During the now famous Arab Spring of 2011, global commodities surged to levels where consumers in Asia and other emerging economies were unable to pay for the staples of daily life. Food riots and civil unrest spread quickly as prices spiraled.
Because many commodities are denominated in US Dollars (its the global reserve currency,) and the US market is able to hedge exposure through the futures markets and government assistance programs, the only economy somewhat sheltered from this ugly run of inflation was the US.
The Treasuries of many emerging economies lack the capital to prevent exchange rates between their currencies and the US Dollar from reaching levels where import prices for crops, gasoline and other materials can no longer be exchanged for a given countries local currency. In a global marketplace, cross-rates for currencies can be just as disruptive to food supply and inflation as a severe drought or storm damage.
In testimony delivered before a skeptical US Congress, Federal Reserve Board Chairman Bernanke seemed unconcerned that monetary inflation, (caused by the Fed’s quantitative easing,) could have fostered real inflation. Consumers living outside the US did not share this view. They understood that while there was supply, the prices for daily food stuffs, (and fuels,) had reached levels that were unsustainable.

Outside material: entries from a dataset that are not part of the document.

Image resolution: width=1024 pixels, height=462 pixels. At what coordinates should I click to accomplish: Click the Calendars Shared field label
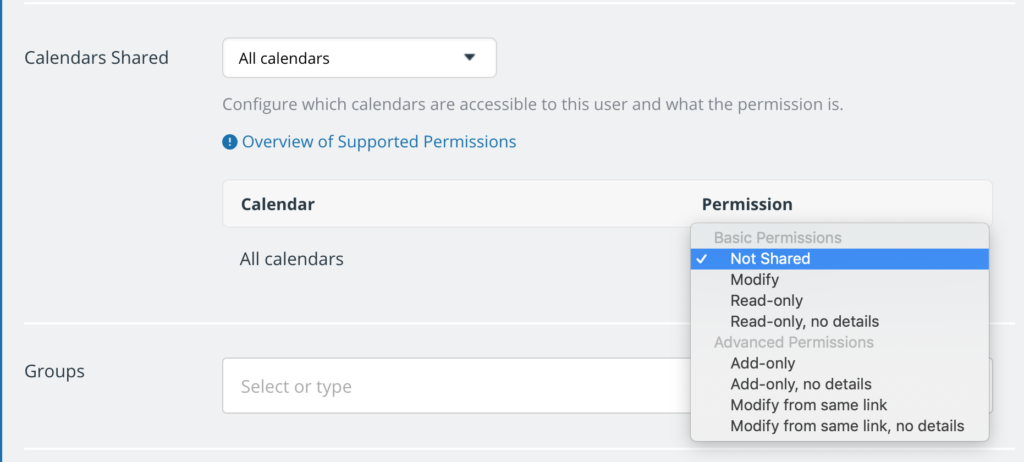[97, 58]
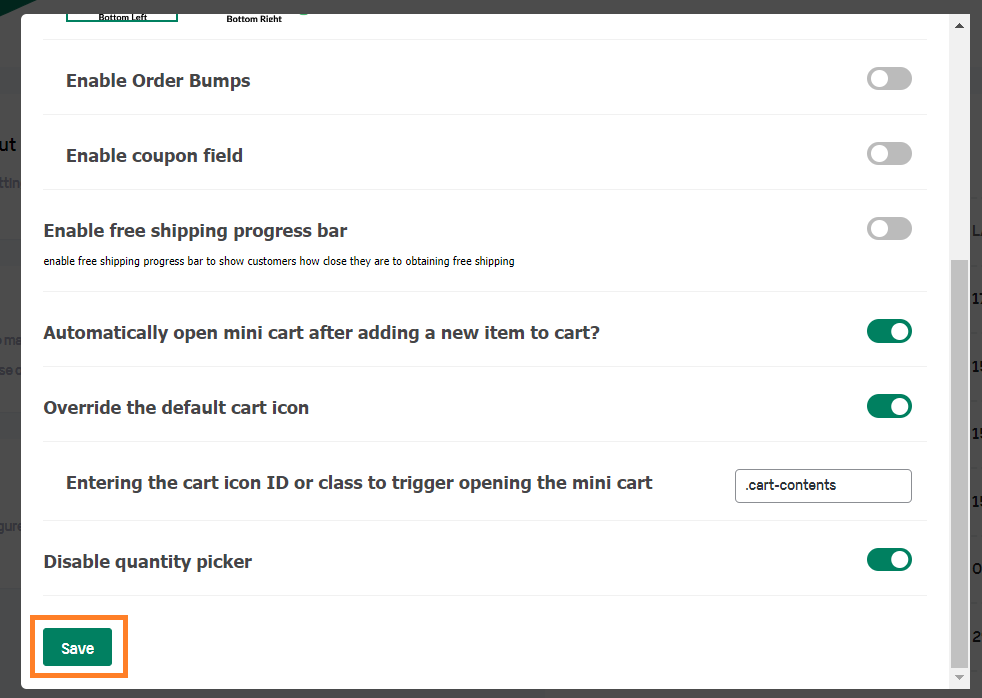The height and width of the screenshot is (698, 982).
Task: Select the Bottom Right position option
Action: click(x=254, y=19)
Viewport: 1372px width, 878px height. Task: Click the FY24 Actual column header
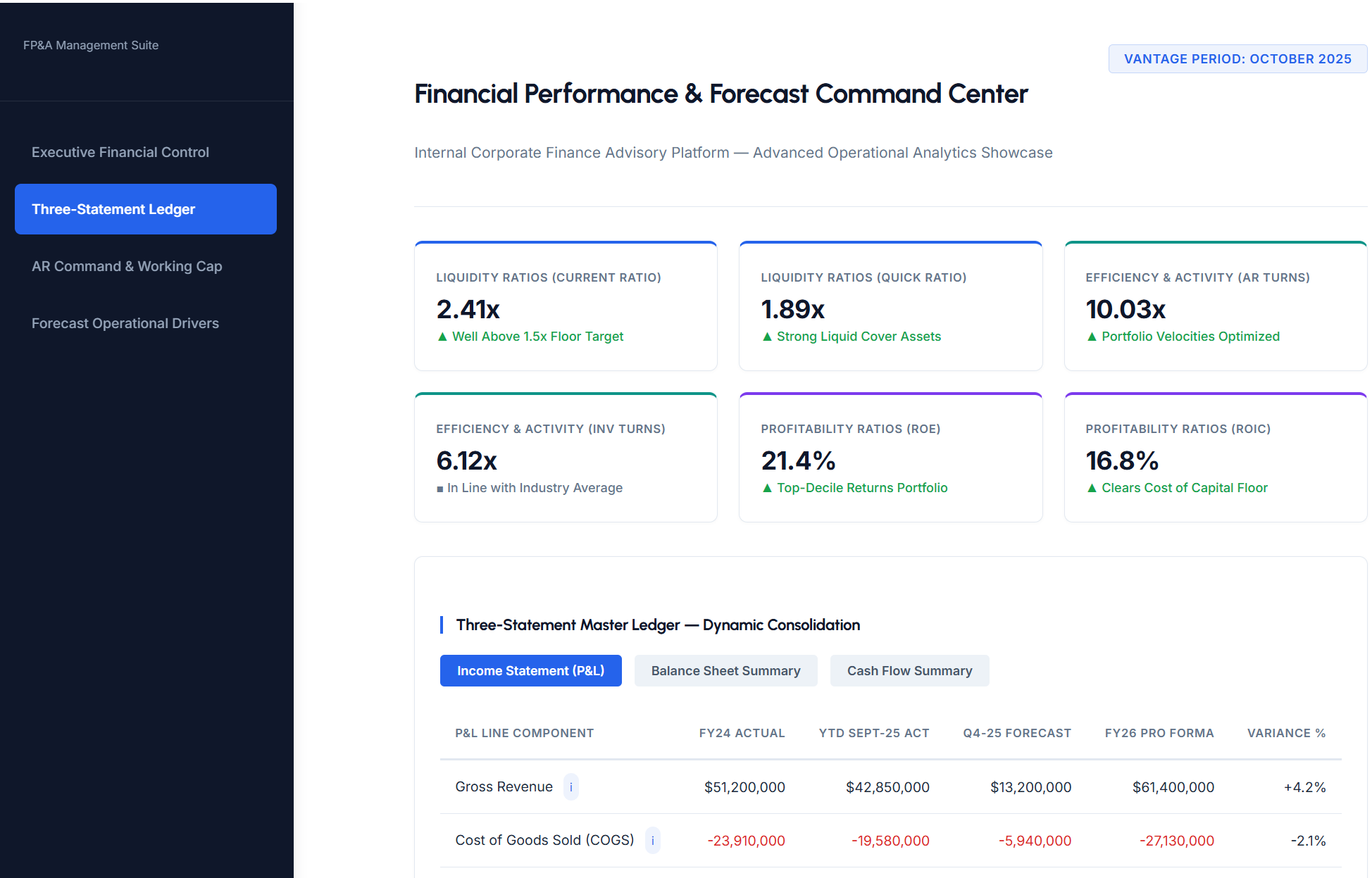(742, 733)
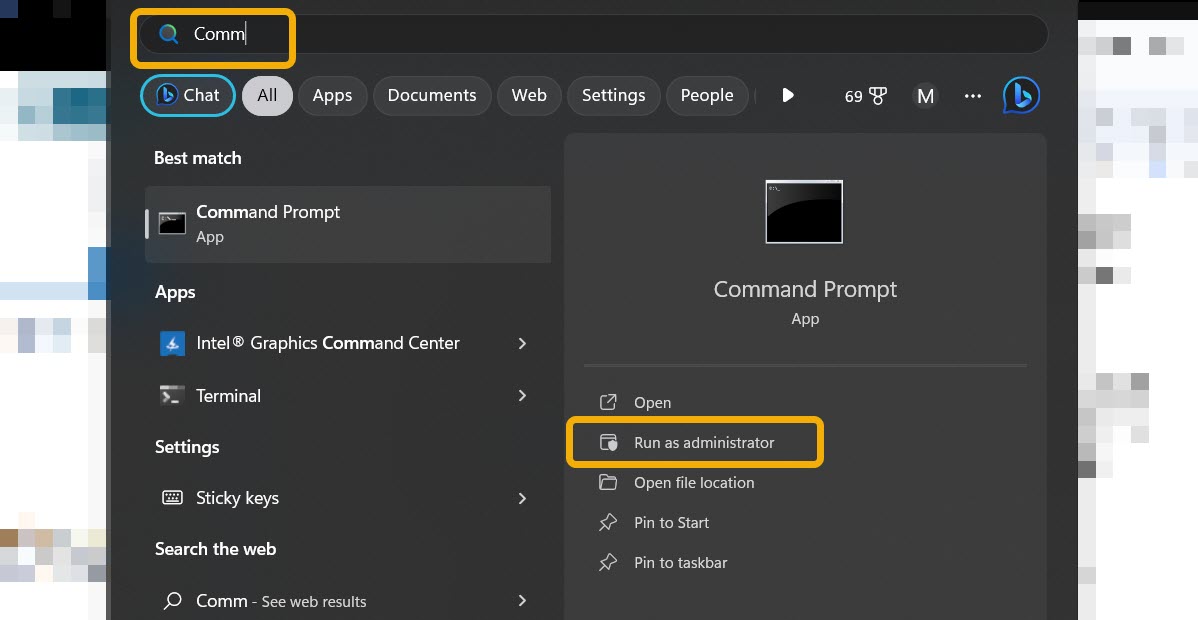Screen dimensions: 1198x620
Task: Click the Bing chat icon top right
Action: click(1020, 95)
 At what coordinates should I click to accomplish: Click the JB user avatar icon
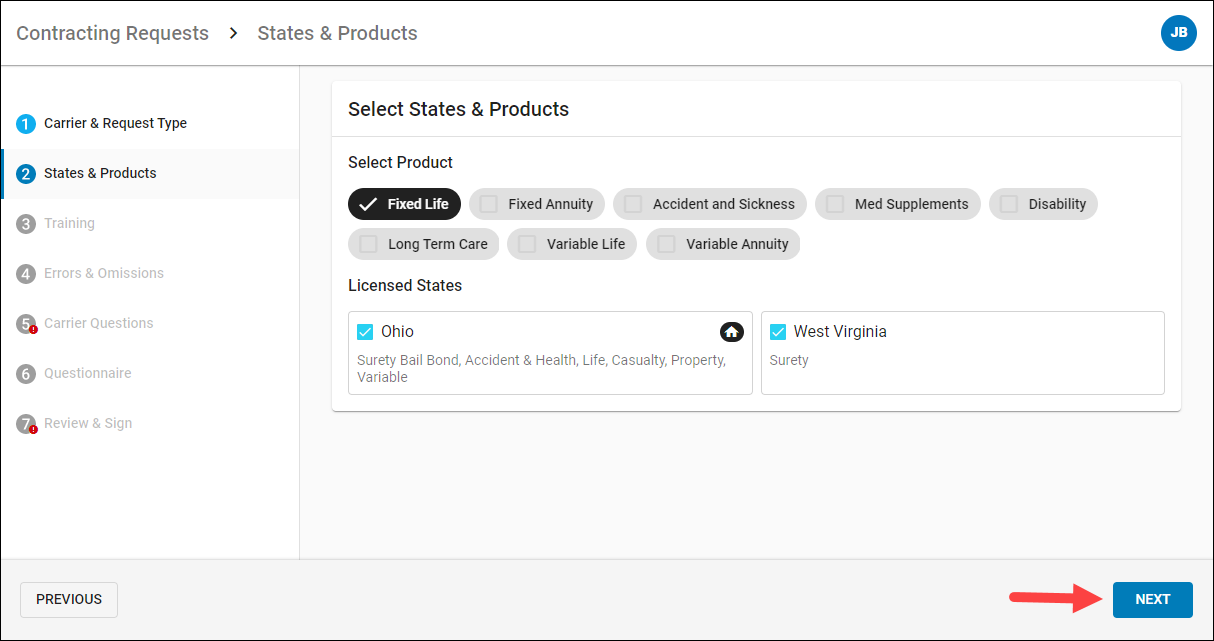(1178, 33)
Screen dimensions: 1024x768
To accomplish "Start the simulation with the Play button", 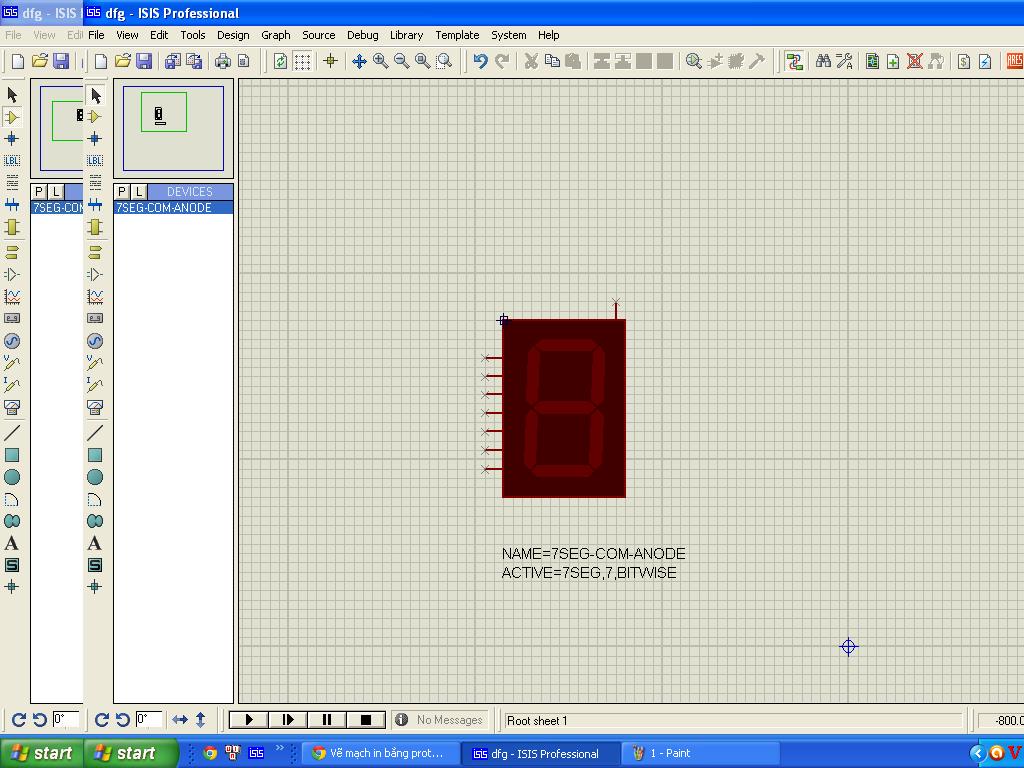I will 249,719.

US citizens have been conditioned by federal formulas that claim food and gasoline inflation is “transitory” in nature and not part of what the US calls “core” inflation. Billions of people across multiple continents do not appreciate this distinction.
As has been noted in previous Food Chain posts, concern is building that inflation will once again emerge in 2012. There are several reasons for this view, not the least of which is another round of monetization on the part of established economy central banks. Many believe the process has already begun.
In an effort to keep the Yen “cheap” in relation to other leading global currencies, the Central Bank of Japan has been furiously printing Yen. Not to be outdone by their main competition in the region, China has recently relaxed reserve requirements for its State controlled banking system. Concerned that the Eurozone is in its own credit crisis, the ECB has been pumping Euros into the global system.
What’s most problematic about all this money printing is that central bankers actually understand its inflationary. They just will never admit it publicly. It is the dirty little secret of the US credit crisis of 2008 and the ongoing credit crisis in Europe. Central banks are so fearful that they will be unable to fight another round of global deflation, they are knowingly inflating as quickly as they possibly can.
At the very least, this means 2012 will experience inflationary pressures in commodities similar to what was experienced in 2011. Already crude oil is at an 8 month high. Gold bottomed at roughly $1500 in January but has jumped over10% since; this while stocks and bonds have been rallying.
These are disturbing trends. Futures markets can turn in the blink of an eye. Prices for food and fuel can move as much as 25% in a month. The trigger could be geo-political or weather. However, given the backdrop of central bankers creating inflation, procurement decision makers should not count on current subdued commodities prices.